----- Supplied material

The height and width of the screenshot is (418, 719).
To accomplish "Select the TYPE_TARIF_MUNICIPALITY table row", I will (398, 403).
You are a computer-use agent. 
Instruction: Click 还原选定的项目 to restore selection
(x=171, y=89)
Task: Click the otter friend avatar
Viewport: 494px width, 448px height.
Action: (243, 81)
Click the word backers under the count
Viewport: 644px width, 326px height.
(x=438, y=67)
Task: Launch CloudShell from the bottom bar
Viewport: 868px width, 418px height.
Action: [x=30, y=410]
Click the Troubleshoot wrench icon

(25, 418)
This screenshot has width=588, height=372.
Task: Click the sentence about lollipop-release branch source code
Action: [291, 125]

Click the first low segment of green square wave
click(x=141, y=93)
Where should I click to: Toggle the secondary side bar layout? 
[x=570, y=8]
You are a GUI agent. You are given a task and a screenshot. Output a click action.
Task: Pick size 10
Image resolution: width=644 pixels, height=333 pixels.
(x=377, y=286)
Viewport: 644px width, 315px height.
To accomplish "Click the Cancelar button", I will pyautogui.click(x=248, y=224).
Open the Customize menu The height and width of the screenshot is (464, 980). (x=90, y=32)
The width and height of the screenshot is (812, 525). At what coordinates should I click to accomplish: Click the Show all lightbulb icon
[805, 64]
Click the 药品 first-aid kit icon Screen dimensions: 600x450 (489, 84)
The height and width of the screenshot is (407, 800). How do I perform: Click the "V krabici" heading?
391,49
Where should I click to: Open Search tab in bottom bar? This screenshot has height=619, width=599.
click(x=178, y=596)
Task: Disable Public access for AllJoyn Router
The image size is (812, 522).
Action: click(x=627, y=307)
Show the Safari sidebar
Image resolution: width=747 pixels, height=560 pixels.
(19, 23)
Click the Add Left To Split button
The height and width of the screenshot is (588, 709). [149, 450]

----------

• [Aim of the task]:
Would you filter the entries above and keep each line that has the word "agent"?

• [Task answer]:
You are a computer-use agent. 
You are a GUI agent. You are given a task and a screenshot. Output a click action.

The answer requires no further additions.